Hindu nationalist Prime Minister Narendra Modi has spoken of a “slave mentality” around the use of English and promoted the use of Indian languages.
But opponents accuse his government of attempting to impose Hindi, causing particular anger in the south.
Most southern Indian languages are Dravidian, a completely different language family to the Indo-European group which includes Hindi.
MV Thangavel, 85, a farmer in the southern state of Tamil Nadu, doused himself in petrol and kerosene and set himself alight, police said.
He was holding a Tamil-language placard reading: “Modi government stop imposing Hindi. Why do we need to choose Hindi over our literature-rich Tamil… it will affect future of our youth.”
Senthil, a police officer who uses only one name, told AFP that Thangavel had killed himself.
“He wrote the banner against central government,” he added.

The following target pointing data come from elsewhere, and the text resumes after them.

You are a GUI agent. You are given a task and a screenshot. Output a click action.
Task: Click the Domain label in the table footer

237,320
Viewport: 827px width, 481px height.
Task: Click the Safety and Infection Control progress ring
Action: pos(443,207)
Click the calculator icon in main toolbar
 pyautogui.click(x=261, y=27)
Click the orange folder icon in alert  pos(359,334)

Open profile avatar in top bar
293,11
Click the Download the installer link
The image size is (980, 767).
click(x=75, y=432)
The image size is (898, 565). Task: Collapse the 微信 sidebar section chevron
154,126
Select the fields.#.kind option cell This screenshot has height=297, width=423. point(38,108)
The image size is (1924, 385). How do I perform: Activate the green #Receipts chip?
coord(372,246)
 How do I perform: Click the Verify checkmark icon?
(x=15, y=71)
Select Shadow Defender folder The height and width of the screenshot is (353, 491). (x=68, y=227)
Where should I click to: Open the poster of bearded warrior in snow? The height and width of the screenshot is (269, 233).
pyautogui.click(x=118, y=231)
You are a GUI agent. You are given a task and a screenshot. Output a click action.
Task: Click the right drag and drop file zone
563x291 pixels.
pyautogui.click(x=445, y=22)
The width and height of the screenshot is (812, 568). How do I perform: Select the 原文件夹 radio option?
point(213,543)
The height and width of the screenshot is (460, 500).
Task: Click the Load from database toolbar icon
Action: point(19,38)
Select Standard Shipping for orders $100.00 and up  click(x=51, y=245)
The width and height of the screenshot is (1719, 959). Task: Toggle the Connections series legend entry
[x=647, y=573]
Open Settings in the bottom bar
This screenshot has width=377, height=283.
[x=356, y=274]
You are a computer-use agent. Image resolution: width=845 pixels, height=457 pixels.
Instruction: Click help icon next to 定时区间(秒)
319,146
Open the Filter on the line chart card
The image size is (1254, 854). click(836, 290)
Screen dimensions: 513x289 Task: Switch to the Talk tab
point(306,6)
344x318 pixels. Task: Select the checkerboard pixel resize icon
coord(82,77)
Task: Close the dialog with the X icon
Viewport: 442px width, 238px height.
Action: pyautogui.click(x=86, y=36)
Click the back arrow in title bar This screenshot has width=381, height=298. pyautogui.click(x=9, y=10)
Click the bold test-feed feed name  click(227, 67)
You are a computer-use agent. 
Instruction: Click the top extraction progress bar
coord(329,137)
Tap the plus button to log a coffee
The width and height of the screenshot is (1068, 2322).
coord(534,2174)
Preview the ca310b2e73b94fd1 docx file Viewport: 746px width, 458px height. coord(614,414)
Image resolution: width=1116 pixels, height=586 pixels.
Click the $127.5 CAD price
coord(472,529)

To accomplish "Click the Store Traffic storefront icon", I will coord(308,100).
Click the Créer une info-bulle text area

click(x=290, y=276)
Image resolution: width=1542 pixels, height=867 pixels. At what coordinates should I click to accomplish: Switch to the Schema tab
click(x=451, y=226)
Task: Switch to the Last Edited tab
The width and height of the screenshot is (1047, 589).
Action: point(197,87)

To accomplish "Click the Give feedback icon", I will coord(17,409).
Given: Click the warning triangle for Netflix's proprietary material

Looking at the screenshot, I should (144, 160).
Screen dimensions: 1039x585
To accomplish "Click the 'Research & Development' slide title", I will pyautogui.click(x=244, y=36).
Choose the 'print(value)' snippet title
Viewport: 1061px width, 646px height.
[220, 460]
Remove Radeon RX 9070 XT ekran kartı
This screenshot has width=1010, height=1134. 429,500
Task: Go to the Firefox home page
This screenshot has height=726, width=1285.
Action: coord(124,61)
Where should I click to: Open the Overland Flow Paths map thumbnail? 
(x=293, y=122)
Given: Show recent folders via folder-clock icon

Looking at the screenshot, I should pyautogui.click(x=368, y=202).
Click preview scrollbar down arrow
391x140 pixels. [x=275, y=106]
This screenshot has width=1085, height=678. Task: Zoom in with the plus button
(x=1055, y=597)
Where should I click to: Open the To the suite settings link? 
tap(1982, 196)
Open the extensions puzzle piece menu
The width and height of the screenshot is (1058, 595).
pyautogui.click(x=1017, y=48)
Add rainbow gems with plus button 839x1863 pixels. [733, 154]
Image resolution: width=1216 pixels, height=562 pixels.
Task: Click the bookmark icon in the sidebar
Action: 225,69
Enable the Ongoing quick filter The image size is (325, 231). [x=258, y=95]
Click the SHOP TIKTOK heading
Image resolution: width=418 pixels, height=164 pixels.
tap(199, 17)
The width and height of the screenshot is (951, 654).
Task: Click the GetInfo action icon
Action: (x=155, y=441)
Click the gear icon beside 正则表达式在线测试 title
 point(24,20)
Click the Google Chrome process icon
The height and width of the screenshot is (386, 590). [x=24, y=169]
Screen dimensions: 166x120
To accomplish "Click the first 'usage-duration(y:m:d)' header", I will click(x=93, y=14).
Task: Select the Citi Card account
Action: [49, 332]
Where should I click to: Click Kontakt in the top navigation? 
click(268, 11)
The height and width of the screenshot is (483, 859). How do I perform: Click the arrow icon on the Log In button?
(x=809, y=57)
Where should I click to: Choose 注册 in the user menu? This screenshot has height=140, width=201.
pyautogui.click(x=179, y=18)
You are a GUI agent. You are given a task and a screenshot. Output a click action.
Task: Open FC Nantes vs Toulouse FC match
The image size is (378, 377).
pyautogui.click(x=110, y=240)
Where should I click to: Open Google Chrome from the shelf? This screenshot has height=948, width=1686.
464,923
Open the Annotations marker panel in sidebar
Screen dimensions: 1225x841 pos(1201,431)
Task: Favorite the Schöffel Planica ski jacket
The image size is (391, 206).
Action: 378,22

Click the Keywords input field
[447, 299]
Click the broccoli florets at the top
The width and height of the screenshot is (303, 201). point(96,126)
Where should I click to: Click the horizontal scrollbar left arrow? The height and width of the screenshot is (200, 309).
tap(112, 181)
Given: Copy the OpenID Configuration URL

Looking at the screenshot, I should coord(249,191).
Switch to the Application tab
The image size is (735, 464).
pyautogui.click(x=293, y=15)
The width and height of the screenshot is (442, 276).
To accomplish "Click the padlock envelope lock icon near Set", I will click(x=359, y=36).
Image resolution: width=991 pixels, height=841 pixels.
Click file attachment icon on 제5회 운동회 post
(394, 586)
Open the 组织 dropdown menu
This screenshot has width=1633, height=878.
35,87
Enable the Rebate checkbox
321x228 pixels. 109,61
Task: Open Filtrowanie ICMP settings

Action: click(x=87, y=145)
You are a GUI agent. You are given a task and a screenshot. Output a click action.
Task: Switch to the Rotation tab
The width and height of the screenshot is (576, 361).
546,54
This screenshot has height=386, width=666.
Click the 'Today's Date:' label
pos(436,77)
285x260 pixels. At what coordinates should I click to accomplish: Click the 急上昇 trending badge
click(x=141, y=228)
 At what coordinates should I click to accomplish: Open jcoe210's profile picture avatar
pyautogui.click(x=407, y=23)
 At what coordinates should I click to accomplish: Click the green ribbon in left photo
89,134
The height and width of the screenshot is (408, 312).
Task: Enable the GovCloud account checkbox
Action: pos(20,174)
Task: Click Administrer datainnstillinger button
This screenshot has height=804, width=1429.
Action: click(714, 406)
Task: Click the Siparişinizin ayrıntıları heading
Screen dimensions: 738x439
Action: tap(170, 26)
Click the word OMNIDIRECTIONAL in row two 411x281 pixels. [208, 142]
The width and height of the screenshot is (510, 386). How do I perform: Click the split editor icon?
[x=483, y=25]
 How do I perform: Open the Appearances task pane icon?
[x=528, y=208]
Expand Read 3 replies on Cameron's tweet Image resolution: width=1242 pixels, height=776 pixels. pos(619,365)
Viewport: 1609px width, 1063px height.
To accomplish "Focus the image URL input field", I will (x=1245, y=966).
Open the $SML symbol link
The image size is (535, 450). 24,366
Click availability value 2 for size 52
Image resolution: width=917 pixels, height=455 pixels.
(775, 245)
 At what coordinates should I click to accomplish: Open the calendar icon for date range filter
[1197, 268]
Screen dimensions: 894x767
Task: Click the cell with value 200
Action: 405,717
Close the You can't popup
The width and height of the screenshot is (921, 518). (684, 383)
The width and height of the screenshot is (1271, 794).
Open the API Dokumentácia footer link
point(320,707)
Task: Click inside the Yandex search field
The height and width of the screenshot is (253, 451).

Thangavel carried out his protest on Saturday outside an office in Salem of Tamil Nadu’s ruling DMK party, of which he was a member.
Party leader MK Stalin — who has criticised the Modi government’s language policies — offered condolences to Thangavel’s family but urged others to avoid such extreme protests.
“We must not lose another life,” reports quoted him as saying, condemning the central government’s “domineering attitude”.
“Let’s continue to fight against the imposition of Hindi politically, democratically,” he said. “Don’t let narrow-mindedness spoil a beautiful country of diversity.”
The subject is a long-running political issue — the then ruling Congress party sought to make Hindi the official national language in the 1960s, causing enduring resentment in southern India.